To secure a foothold for democracy in the region — and keep oil flowing
at an Anglo-American price — Uncle Sam placed Mohammad Reza Shah back on
the Peacock Throne. The twenty-five years of oppressive dictatorship
that followed was the “sort of memory” that came blowing back through
the looking glass with the Islamic Revolution in 1979, which resulted
in a fundamentalist Islamic theocracy in Iran and the
transmogrification of Uncle Sam into “Shaytan Bozorg” — the Great Satan.
The Islamic Revolution brought to power a group of fanatically
anti-Western clerics who have inspired a generation of new recruits in
the war against the imperialist aggression of the West; a war that blew
back through the looking glass — and the Twin Towers — as the “War on
Terror.”
This June, both presumptive presidential candidates made their
obligatory supplication at the American Israel Public Affairs Committee
convention in Washington D.C. In the “looking glass” world of American
politics, candidates for national office — from federal dogcatcher to the
White House — cannot get elected without first being “voted in” by
Israel’s representatives in the United States.
John McCain told the AIPAC audience, “The State of Israel stands . . .
as the great democracy of the Middle East. [It has] thrived and . . .
built a nation that's an inspiration to free nations everywhere.”
Barack Obama told the same audience, “In a state of constant
insecurity, Israel has maintained a vibrant and open discourse, and a
resilient commitment to the rule of law.”
The White Queen told Alice, “Sometimes I've believed as many as six impossible things before breakfast.”
In 1948, Uncle Sam was the first in line to recognize the birth of the
State of Israel in the Land of Palestine. The birth pain of this “great
[Jewish-only] democracy of the Middle East” is known to the entirety of
the Arab world as the “Nakhba” (catastrophe) — the murder of 800
Palestinian Arabs in twenty-four separate Israeli terror attacks that
were calculated to initiate the “ethic cleansing” of 700,000
Palestinians and the destruction of 500 villages.
After the Six-Day War in 1967, Israel occupied and began to illegally
settle the whole of the Land of Palestine. It has since created an
apartheid state whose “resilient commitment to the rule of law” has
forced over four million Palestinians behind walls and beyond the reach
of human rights.
In its sixty-years as an “inspiration to free nations everywhere,”
Israel has yet to draft a constitution, much less a bill of rights. To
do so would mean the self-destruction of the Jewish State as envisioned
by the Zionist ideology that created and sustains it.

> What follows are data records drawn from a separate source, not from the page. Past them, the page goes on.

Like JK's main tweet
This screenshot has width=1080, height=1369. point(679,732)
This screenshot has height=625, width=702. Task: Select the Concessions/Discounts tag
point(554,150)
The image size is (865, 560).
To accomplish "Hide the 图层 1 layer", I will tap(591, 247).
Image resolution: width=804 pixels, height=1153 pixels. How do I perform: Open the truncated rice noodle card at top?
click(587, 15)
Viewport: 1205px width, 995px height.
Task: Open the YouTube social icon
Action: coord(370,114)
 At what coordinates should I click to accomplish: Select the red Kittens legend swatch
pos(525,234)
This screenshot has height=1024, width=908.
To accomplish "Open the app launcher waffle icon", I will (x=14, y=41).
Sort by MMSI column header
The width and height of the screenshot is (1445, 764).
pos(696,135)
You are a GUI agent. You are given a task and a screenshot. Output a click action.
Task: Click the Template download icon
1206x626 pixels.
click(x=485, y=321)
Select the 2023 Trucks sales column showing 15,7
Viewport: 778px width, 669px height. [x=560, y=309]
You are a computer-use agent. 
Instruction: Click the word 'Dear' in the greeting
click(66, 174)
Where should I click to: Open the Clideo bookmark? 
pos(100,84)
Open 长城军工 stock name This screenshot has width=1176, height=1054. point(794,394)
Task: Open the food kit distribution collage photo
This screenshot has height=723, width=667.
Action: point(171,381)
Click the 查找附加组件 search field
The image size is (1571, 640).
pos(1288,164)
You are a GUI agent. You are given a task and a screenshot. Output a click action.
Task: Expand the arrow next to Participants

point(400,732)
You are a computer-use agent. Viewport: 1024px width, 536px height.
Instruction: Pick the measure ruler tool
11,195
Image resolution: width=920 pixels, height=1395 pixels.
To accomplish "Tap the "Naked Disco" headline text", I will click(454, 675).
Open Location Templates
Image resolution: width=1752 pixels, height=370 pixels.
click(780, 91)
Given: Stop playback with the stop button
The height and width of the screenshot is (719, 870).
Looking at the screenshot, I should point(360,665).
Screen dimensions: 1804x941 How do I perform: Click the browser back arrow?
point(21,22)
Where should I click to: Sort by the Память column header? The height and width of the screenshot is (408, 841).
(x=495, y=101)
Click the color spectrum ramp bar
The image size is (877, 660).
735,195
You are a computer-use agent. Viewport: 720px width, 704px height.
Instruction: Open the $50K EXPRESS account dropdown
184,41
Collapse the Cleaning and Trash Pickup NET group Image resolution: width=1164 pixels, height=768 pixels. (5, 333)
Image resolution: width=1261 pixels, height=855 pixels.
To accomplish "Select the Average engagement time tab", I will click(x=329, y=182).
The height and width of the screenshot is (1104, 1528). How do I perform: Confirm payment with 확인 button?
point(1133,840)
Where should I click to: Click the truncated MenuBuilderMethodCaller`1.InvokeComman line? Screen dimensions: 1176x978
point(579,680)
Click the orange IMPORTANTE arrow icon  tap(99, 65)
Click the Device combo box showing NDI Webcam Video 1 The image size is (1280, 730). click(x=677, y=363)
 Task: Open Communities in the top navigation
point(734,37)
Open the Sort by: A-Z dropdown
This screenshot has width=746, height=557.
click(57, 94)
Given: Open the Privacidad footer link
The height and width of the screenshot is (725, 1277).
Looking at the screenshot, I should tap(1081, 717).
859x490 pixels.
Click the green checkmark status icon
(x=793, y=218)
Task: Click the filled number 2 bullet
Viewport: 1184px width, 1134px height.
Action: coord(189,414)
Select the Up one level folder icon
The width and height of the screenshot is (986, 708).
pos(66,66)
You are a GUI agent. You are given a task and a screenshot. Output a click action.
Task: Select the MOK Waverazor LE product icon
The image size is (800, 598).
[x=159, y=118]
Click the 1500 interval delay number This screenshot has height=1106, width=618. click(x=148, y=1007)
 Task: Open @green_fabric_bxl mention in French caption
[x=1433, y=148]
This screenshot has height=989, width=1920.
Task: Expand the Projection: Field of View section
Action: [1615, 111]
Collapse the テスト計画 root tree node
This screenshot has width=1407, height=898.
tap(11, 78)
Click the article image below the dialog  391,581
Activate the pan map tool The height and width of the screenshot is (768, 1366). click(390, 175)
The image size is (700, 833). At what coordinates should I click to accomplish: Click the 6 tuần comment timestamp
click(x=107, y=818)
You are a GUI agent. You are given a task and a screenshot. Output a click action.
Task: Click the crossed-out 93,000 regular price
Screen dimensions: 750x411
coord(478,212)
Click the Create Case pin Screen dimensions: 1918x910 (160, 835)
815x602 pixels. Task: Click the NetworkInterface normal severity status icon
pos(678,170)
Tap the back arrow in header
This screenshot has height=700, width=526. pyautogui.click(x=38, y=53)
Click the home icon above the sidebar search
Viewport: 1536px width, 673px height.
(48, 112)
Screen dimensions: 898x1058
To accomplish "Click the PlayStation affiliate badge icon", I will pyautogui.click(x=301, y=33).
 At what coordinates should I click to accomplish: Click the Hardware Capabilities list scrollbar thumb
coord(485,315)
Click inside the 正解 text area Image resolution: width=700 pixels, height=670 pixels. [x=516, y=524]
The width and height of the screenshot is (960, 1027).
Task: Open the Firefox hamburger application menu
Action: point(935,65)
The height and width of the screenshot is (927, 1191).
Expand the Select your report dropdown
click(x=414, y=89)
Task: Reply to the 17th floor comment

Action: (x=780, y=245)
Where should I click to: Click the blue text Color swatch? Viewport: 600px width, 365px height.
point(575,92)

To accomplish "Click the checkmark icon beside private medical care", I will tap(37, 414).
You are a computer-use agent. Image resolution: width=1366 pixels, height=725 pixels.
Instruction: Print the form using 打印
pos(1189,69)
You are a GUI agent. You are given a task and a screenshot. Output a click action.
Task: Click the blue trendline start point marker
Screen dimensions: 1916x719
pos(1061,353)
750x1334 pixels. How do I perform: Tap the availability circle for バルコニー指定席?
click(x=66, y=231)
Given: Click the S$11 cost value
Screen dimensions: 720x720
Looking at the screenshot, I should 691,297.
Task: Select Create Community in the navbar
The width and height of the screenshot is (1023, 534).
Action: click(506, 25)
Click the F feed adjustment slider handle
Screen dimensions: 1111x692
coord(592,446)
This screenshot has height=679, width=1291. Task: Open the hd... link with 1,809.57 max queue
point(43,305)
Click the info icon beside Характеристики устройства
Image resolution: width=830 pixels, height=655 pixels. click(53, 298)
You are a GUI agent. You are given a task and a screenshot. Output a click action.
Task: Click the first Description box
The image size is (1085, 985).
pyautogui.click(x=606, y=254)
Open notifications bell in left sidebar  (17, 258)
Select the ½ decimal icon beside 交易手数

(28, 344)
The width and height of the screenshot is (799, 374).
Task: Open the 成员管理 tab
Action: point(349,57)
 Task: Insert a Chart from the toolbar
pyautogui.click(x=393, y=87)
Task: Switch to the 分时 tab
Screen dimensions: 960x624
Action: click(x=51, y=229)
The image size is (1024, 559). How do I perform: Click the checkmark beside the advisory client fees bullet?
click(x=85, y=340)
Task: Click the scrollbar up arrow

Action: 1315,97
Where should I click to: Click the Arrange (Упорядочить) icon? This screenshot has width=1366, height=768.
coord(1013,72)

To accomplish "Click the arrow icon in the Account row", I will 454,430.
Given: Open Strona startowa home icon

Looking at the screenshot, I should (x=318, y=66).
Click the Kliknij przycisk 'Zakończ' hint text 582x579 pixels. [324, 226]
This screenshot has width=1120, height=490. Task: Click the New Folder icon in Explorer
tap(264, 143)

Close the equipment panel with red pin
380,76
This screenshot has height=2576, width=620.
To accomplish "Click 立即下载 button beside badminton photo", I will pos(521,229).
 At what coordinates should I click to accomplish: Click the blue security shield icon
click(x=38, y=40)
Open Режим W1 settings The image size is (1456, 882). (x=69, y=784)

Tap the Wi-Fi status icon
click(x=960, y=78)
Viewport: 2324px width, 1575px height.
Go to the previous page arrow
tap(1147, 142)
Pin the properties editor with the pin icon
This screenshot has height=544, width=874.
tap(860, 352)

If Israel is to
self-destruct, it will be in an apocalyptic battle to save itself from
itself.
Uncle Sam’s implicit support for Israel’s repressive policies against
the Palestinian people and his overt support of Israel’s aggression
against neighboring states has blown back through the looking glass
with Iran’s determination to acquire the nuclear technology with which
to both power and protect itself.
As AIPAC-vetted politicians vow to “totally obliterate” Iran if it
continues along a nuclear path, the other side of the looking glass
reveals Uncle Sam offering to help the Shah develop an Iranian nuclear
weapons program in the 1970s, just as he had earlier given a wink and a
nod — and no doubt assistance — as Israel began developing its now
200-strong nuclear arsenal.
Uncle Sam’s foreign policy in the Middle East has created Alice’s
contrary world where “what is, it wouldn't be. And what it wouldn't be,
it would.” It is a world filled with the “sort of memory” that always
works forward to become the stuff of nightmares and the roost for
returning chickens.
Alice: “So, you ended a democracy that was and support a “democracy”
that isn’t or ever will be until it ceases being a “democracy” so that
democracy will flourish in a land whose only experience of democracy
has been what democracy isn’t?”
Uncle Sam: “Well said!”
Alice: “It would be so nice if something made sense for a change.”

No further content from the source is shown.